Once the node can provide opinions about the trustworthiness of other nodes, it will be possible to introduce known algorithms to determine the trustworthiness of nodes when it comes to data quality.

7.5 The Use of Fuzzy Logic in Trust-Based Systems

As it has been discussed earlier, the project already used fuzzy modelling as a first approach, with good results. It is therefore useful to consider extending the use of fuzzy logic when it comes to trust based approach.

The use of fuzzy logic to determine the extent of trustworthiness has been already a research subject (e.g. [3, 13]). The key advantage is that fuzzy reasoning handles uncertainty and imprecision effectively, in a manner that can be easily comprehended by humans.

Fuzzy logic can be effectively used in recommendation-based systems to deliver the final value of trustworthiness, specifically when evidence of trustworthiness are incomparable or fuzzy by themselves. Further, it can be used to express a wide range of trust-related situations such as the lack of information or distrust (i.e. in nodes that seem to be overtaken by the adversary) [8].

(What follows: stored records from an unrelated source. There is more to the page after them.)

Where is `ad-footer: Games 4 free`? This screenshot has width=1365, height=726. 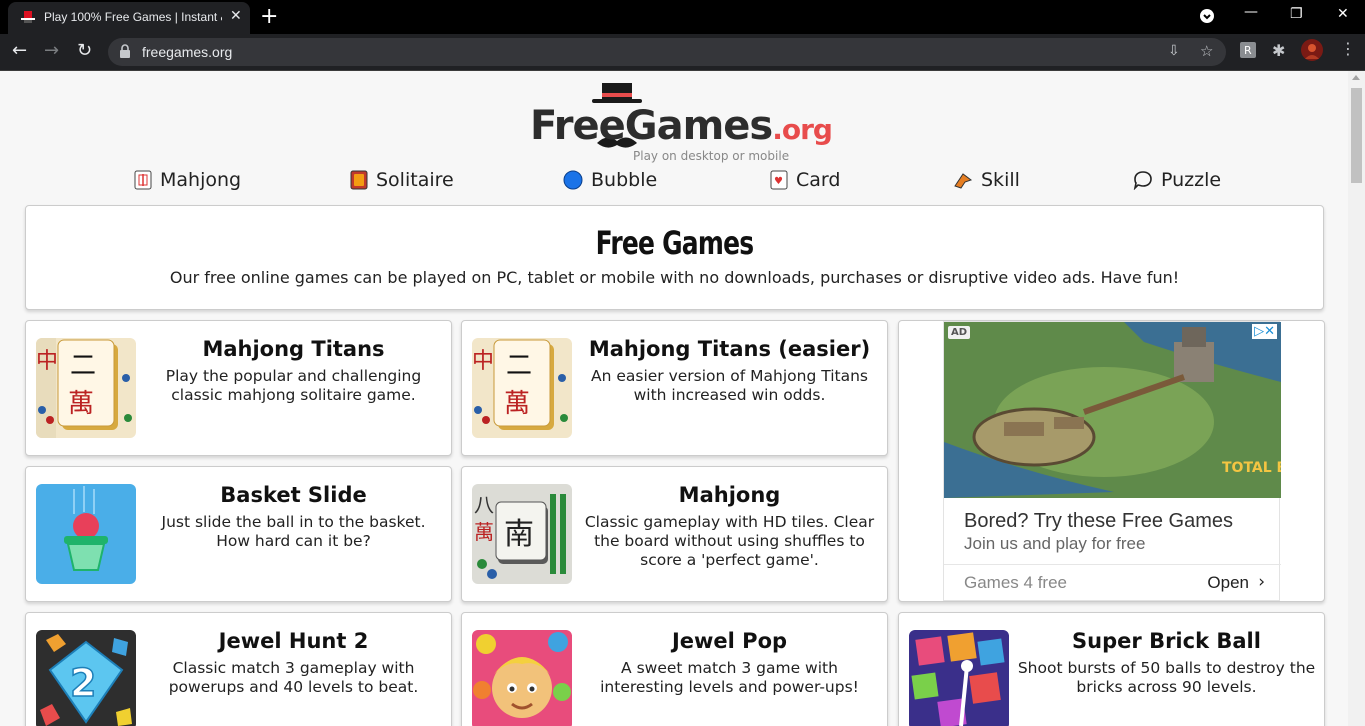 ad-footer: Games 4 free is located at coordinates (1016, 582).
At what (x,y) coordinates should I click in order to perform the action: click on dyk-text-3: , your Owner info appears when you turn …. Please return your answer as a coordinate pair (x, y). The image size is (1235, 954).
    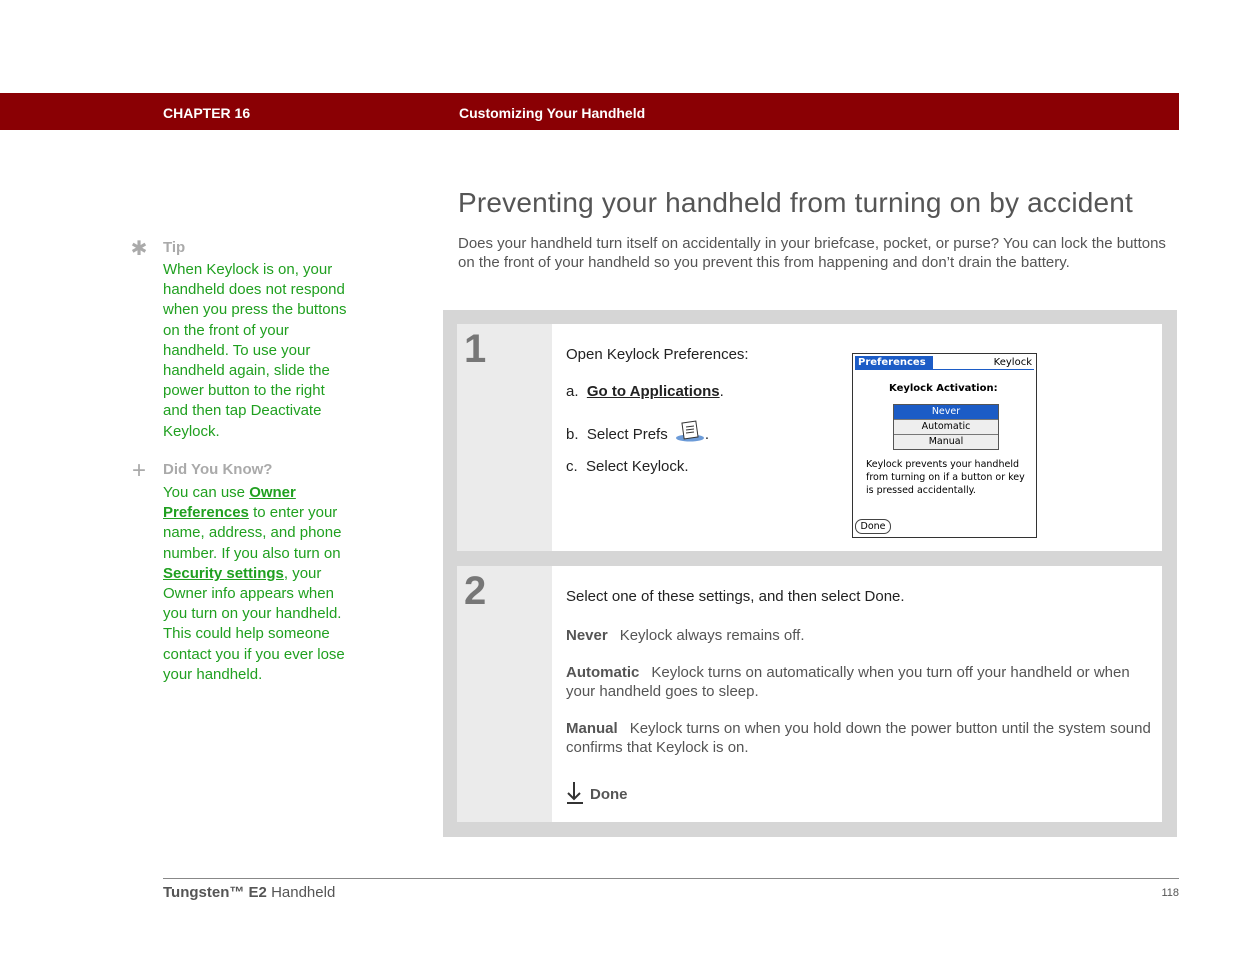
    Looking at the image, I should click on (254, 624).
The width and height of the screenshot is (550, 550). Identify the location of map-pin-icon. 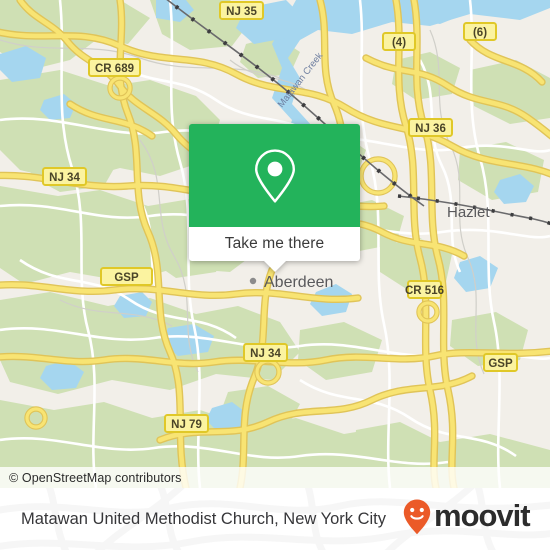
(275, 176).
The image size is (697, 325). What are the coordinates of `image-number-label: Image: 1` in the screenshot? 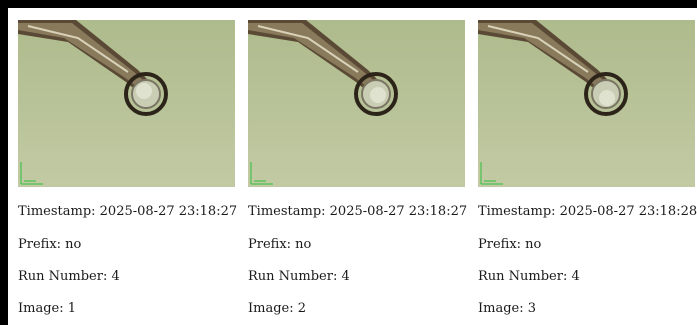 It's located at (48, 308).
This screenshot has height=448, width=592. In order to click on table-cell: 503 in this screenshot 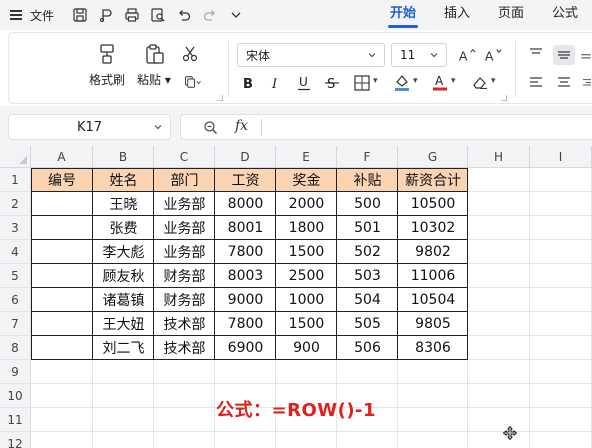, I will do `click(368, 276)`.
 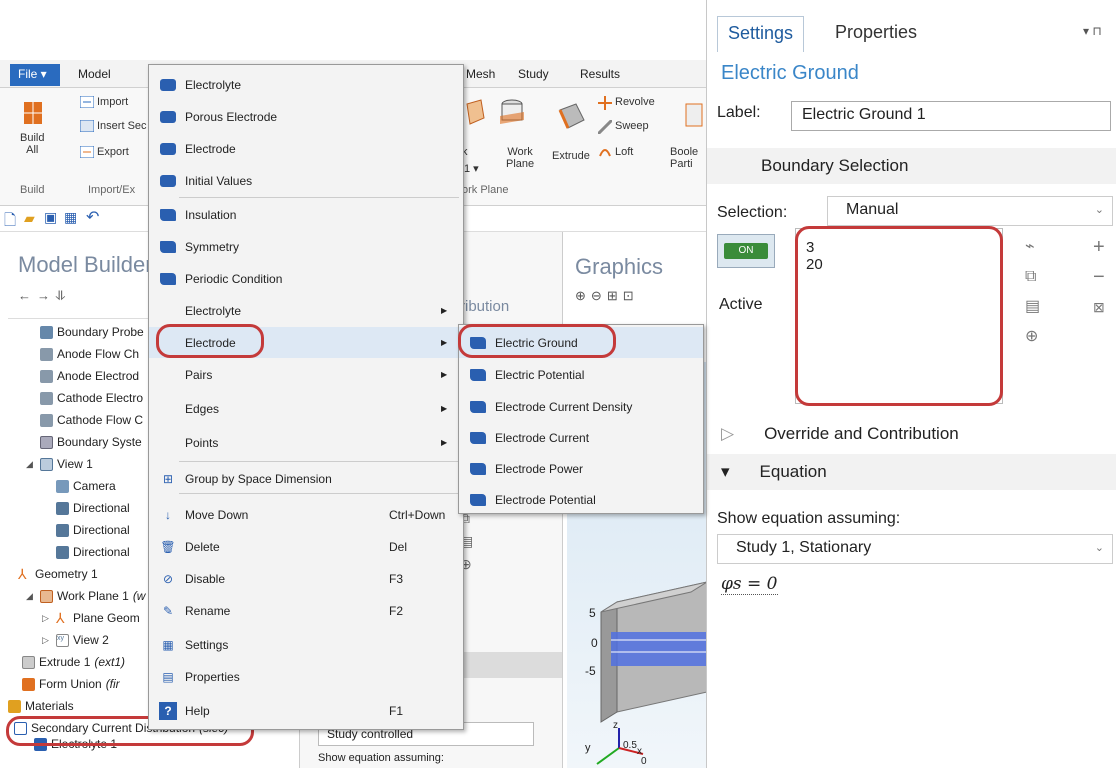 I want to click on revolve-button: Revolve, so click(x=635, y=102).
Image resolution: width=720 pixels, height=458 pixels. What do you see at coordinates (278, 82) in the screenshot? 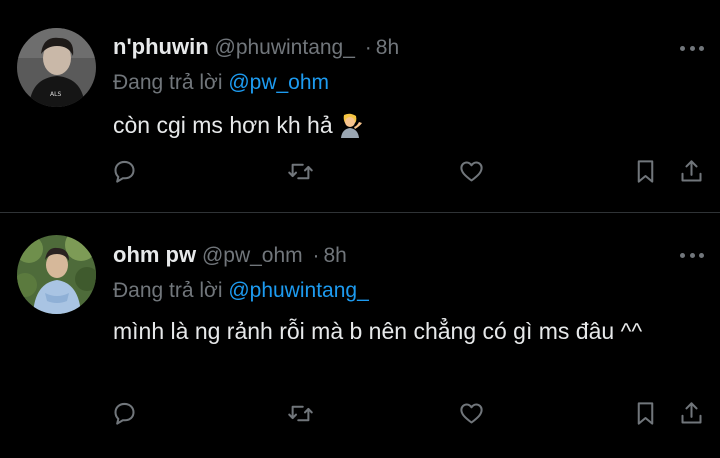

Several aspects of the proposition presented here lend themselves to fuzzy values and fuzzy processing. For example, the level of confidence in the predictions provided by the model can be expressed in a form of fuzzy values and can be then a subject of processing according to the rules of fuzzy logic. In a similar manner, the reasoning about trustworthiness can be presented as fuzzy reasoning.

Consequently, it may be beneficial to implement fuzzy reasoning as a computational foundation of the trust-based approach.

8 Conclusion

This paper presents a case study of a process of decision-making that was used to resolve the challenge of data quality in heterogeneous monitoring networks that deal with air quality. Networks consist of a limited number of automatic stations with high measurement accuracy and a large number of low-cost measuring nodes with low measurement quality.

The approach assumed that data quality is a function of a monitoring unit that can be expressed as a trustworthiness of this unit. Following an expert-based group decision making, initial results were obtained through fuzzy modelling of both minute and hourly data, to determine trustworthiness of units.

Analysis of minute data indicated the need to use the median operator as the one that best corresponds to the value obtained from other measuring nodes. Group decisions were also made in the assessment of fuzzy rules built for the purpose of determining interpolated values. On the basis of this assessment, the trustworthiness of nodes was proposed as a solution to the problem of data quality. The accuracy of automatic station measurements was taken into account.

It seems that in the future the application of fuzzy modelling should take place both for the assessment of the location of measurement stations and for the assessment of measurement accuracy.

Complementing the solution could be the use of reputation-based schemes that are based on computational forms of trust. Such schemes were presented and discussed in this paper. If applied, the quality of data can be still expressed as trustworthiness of monitoring node, verified by measurements taken by other nodes, and consolidated using the physical model of the phenomena that are measured.

The authors expect that the combination of human-based group decision making and the automated processing controlled by computational trust algorithms may deliver significantly improved results.